To do
Return, word for word, only the lines of the data below that lie between the line with "Task: Click the" and the line with "The height and", those two lines included.

Supplied data
[Start of section]
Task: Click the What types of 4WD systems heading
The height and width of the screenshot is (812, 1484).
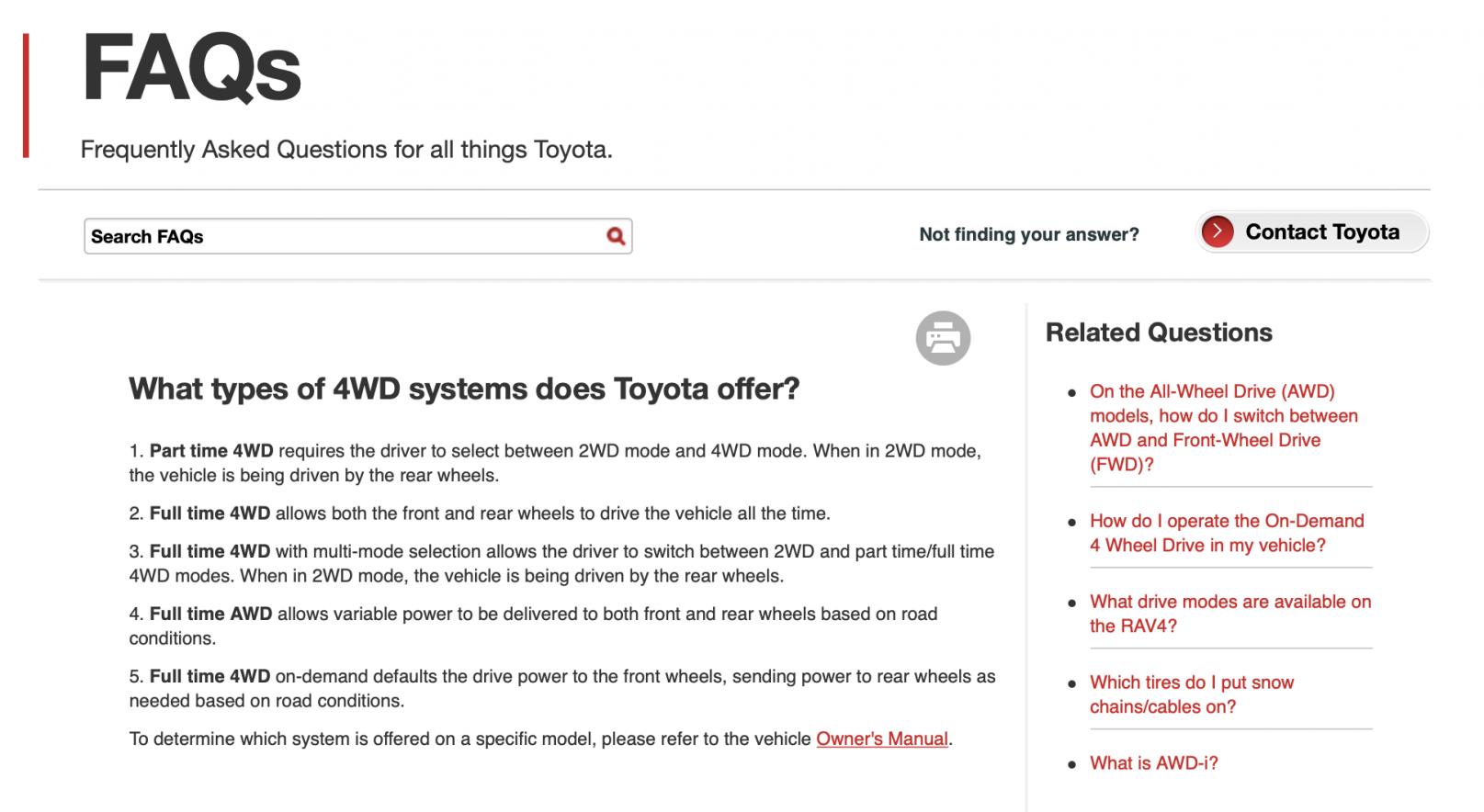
[End of section]
[Start of section]
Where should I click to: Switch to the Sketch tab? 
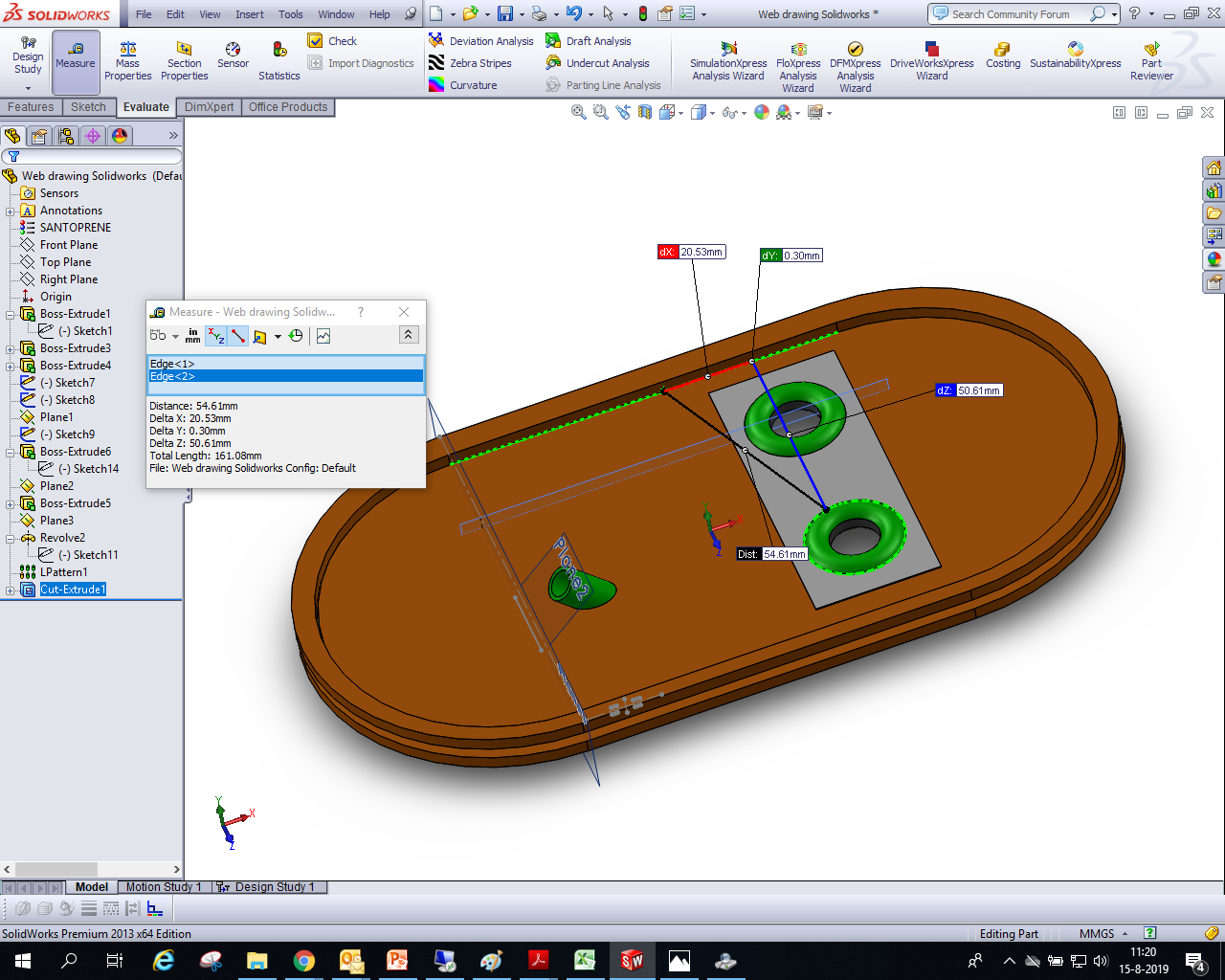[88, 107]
[End of section]
[Start of section]
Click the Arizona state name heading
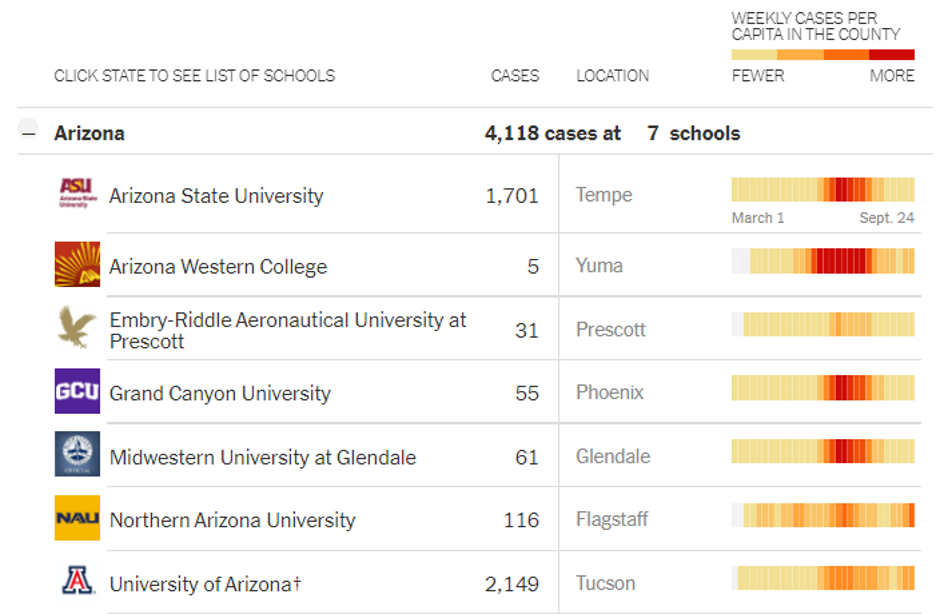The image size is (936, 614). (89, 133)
[End of section]
Exercise output
Task: Click the What types of 4WD systems heading
The height and width of the screenshot is (812, 1484).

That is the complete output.